What is needed is an exact transcription of the line containing "Go to Cloud Caching settings" and every line after it through the end of the entries below, with no pictures.
START DATA RECORDS
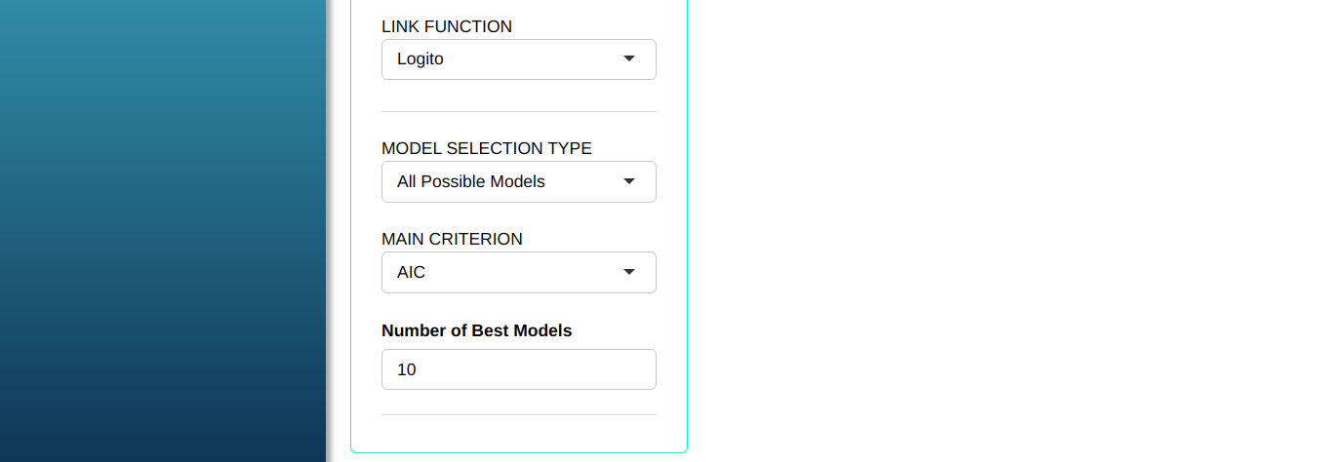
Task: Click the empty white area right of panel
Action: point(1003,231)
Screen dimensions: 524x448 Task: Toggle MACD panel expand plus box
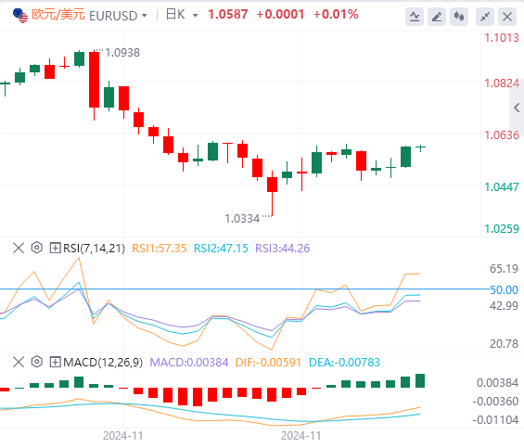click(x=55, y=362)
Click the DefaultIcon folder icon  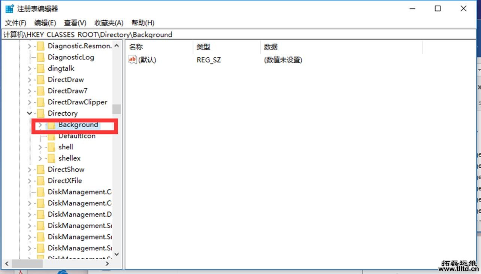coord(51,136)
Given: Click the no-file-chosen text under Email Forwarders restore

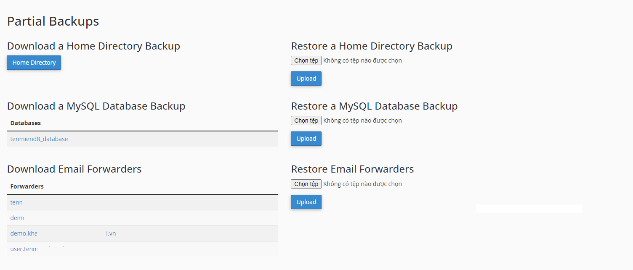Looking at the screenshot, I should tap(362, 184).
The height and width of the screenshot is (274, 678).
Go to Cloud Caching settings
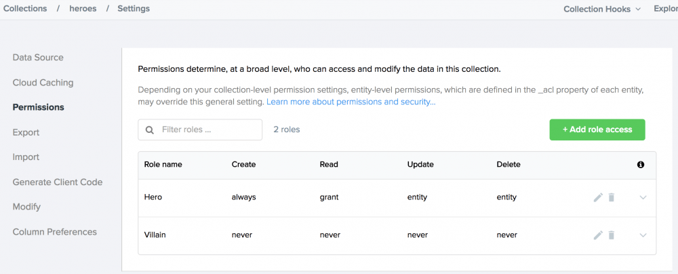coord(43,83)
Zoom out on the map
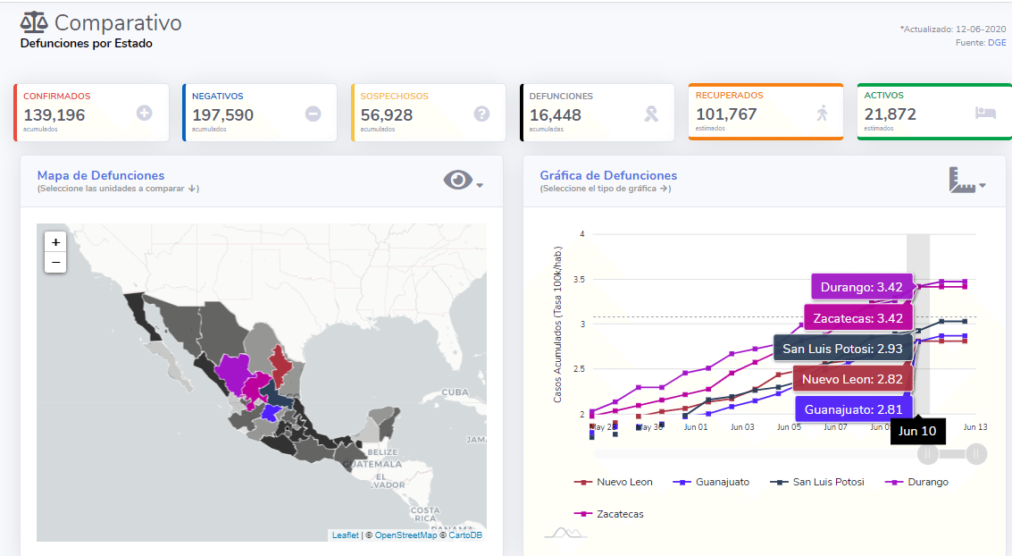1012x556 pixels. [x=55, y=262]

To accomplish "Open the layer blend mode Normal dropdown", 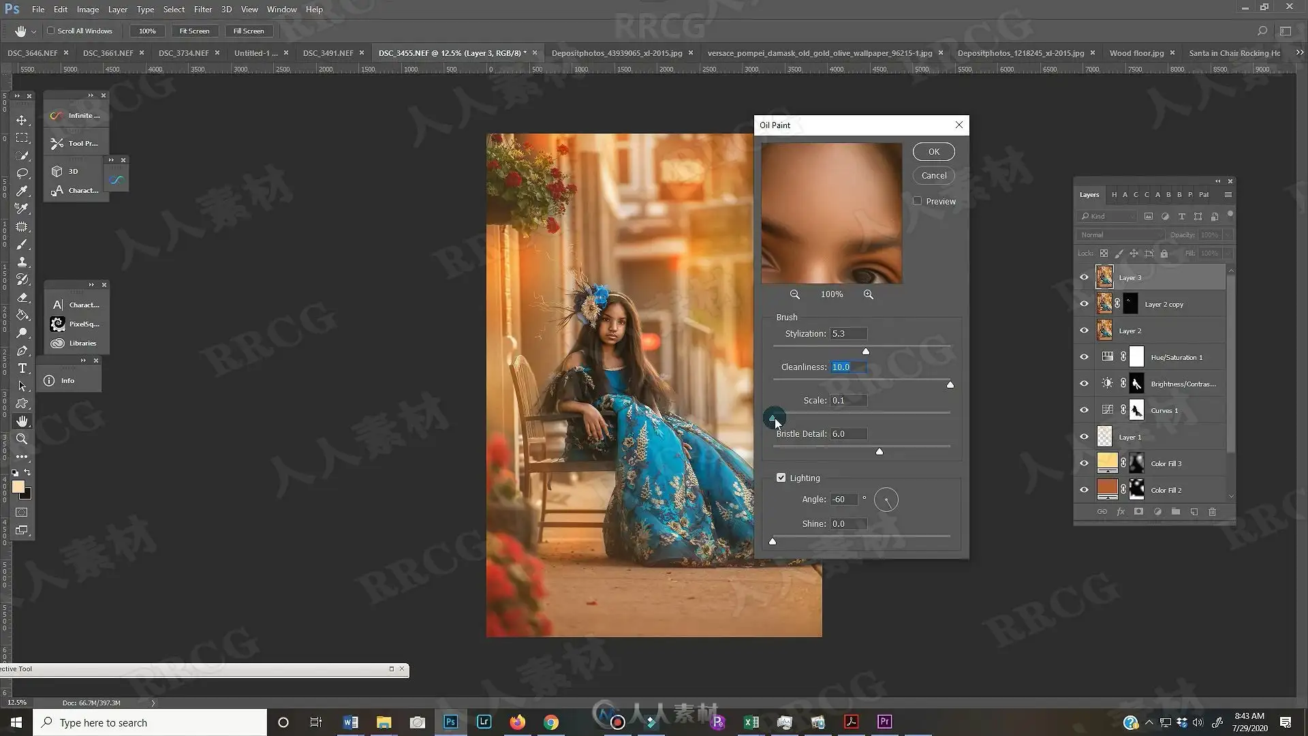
END DATA RECORDS
**EXERCISE SOLUTION:**
Go to Cloud Caching settings
coord(43,83)
Zoom out on the map
1012x556 pixels. [x=55, y=262]

To accomplish "Open the layer blend mode Normal dropdown", 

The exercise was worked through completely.